* [REQUIRED ACTION]:
In the records below, find the line that contains "The height and width of the screenshot is (549, 480).", then transcribe it and every later line exactly, stopping at the final line.

-- DATA SUPPLIED follows --

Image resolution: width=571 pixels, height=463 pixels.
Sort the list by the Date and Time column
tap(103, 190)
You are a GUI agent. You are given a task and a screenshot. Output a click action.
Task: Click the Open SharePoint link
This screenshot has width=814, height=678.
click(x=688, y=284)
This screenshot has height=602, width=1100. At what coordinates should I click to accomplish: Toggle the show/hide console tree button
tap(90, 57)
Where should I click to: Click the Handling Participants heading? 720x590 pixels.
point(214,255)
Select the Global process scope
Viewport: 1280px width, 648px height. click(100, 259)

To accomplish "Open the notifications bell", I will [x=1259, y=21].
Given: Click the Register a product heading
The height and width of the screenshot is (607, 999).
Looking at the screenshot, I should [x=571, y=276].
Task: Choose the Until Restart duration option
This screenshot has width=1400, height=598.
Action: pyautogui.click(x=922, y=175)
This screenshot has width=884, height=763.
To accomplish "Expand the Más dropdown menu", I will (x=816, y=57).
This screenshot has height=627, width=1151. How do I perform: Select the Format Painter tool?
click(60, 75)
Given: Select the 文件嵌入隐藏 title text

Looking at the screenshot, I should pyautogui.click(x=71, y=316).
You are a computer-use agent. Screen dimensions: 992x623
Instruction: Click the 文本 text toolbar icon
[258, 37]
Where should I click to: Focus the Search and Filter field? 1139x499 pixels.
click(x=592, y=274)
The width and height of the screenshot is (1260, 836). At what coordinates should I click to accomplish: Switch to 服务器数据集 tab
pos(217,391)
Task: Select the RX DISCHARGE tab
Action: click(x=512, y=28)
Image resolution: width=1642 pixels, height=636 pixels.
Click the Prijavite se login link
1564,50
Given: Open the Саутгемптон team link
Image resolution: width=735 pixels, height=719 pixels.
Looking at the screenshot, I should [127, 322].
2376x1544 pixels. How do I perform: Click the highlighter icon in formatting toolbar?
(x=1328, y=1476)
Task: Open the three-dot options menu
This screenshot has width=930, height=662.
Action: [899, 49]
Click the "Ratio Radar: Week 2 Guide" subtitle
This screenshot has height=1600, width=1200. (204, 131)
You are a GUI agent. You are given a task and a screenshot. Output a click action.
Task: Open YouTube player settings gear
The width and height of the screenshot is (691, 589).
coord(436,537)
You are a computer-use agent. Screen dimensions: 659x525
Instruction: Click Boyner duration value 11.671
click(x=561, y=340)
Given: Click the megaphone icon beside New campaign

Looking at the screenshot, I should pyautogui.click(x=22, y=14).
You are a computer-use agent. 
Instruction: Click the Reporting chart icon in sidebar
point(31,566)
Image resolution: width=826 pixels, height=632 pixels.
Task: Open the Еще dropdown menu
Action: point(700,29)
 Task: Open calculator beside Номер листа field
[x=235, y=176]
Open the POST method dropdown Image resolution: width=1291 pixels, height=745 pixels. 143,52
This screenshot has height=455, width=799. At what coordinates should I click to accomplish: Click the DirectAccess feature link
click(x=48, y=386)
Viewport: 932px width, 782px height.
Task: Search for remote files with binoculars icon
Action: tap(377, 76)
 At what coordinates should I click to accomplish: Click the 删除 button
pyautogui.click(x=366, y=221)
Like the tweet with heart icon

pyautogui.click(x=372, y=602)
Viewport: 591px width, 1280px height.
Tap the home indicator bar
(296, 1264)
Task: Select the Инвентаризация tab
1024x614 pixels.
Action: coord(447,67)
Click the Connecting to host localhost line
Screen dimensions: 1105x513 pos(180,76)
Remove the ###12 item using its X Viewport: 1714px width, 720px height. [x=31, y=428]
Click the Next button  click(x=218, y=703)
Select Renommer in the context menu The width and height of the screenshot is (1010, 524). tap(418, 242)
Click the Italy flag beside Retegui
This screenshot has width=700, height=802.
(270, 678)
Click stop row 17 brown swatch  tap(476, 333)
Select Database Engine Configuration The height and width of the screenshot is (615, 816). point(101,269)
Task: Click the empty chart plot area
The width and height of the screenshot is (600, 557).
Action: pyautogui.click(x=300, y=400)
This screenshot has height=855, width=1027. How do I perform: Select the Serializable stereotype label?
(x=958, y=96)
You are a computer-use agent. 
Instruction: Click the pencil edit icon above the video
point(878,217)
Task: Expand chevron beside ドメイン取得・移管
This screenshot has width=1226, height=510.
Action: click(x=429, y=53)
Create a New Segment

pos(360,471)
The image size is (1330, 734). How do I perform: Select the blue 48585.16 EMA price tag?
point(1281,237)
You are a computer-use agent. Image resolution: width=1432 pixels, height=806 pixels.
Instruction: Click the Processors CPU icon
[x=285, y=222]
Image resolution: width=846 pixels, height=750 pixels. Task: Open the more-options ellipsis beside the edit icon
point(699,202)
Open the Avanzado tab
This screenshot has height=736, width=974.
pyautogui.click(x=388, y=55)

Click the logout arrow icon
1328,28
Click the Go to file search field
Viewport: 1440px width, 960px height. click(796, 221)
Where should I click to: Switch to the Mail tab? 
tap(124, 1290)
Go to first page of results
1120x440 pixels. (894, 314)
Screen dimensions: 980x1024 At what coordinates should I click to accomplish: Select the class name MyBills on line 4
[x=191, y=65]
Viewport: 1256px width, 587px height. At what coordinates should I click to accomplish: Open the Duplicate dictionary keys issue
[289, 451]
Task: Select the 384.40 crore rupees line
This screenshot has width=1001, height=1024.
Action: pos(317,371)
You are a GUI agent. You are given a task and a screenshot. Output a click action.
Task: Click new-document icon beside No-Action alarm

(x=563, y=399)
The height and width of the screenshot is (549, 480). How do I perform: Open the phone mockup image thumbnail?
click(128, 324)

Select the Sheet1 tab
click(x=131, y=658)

-- DATA SUPPLIED concluded --

* [EXERCISE OUTPUT]:
The height and width of the screenshot is (549, 480). How do I perform: Open the phone mockup image thumbnail?
click(128, 324)

Select the Sheet1 tab
click(x=131, y=658)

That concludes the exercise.